Total population | |
---|---|
Extinct as tribe | |
Regions with significant populations | |
Virginia, Charles City and James City counties | |
Languages | |
Algonquian | |
Religion | |
Native | |
Related ethnic groups | |
Powhatan Confederacy |
The Paspahegh tribe were tributaries to the Powhatan paramount chiefdom, incorporated into the chiefdom around 1596 or 1597. The Paspahegh Indian tribe lived in present-day Charles City and James City counties, Virginia. The Powhatan tribes were a group of Native Americans who spoke a branch of Algonquian language.

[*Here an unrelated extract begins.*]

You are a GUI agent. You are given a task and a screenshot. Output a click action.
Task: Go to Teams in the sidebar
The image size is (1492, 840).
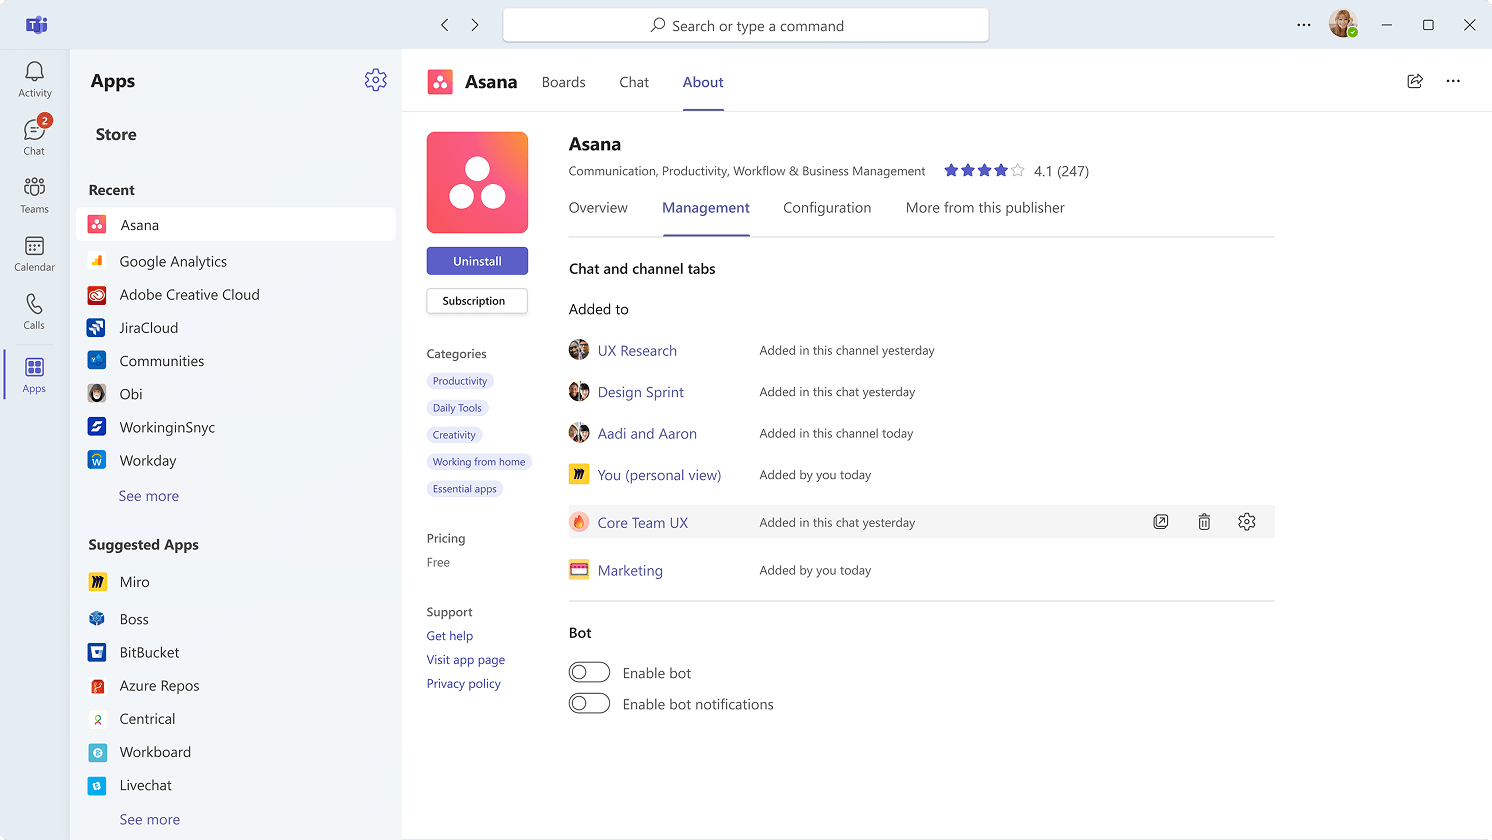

The Paspehegh sub-tribe was among the earliest to have interaction with the English colonists, who established their first permanent settlement in the Virginia Colony at Jamestown in their territory, beginning on May 14, 1607. Because of conflict with the English and likely exposure to infectious diseases, they appear to have been destroyed as a tribe by early 1611 and disappeared from the historical record.
It is noteworthy that the organization of Native Americans of the United States in the Tidewater Region of Virginia has often been mischaracterized by historians as the "Powhatan Confederacy." This group of allied Algonquian tribes was not, in fact, a confederacy, which is more or less a unification of entities which are superior in self-governance to the central point of power. Chief Powhatan's organization is more accurately described by anthropologists as a chiefdom, and he (as well as his several successors) were clearly the central ruler. During the period from 1607 until his death in 1618, these Native Americans are most correctly described as being of Powhatan's "paramount chiefdom."
The original capital of the Paspahegh Indians, present-day Sandy Point in Charles City County, was settled by the English in 1617, who called it Smith's Hundred. After 1619, they renamed it Southampton Hundred. St. Mary's Anglican Church was established there prior to the Powhatan Uprising of 1622. The English later called this series of surprise attacks the Indian Massacre of 1622.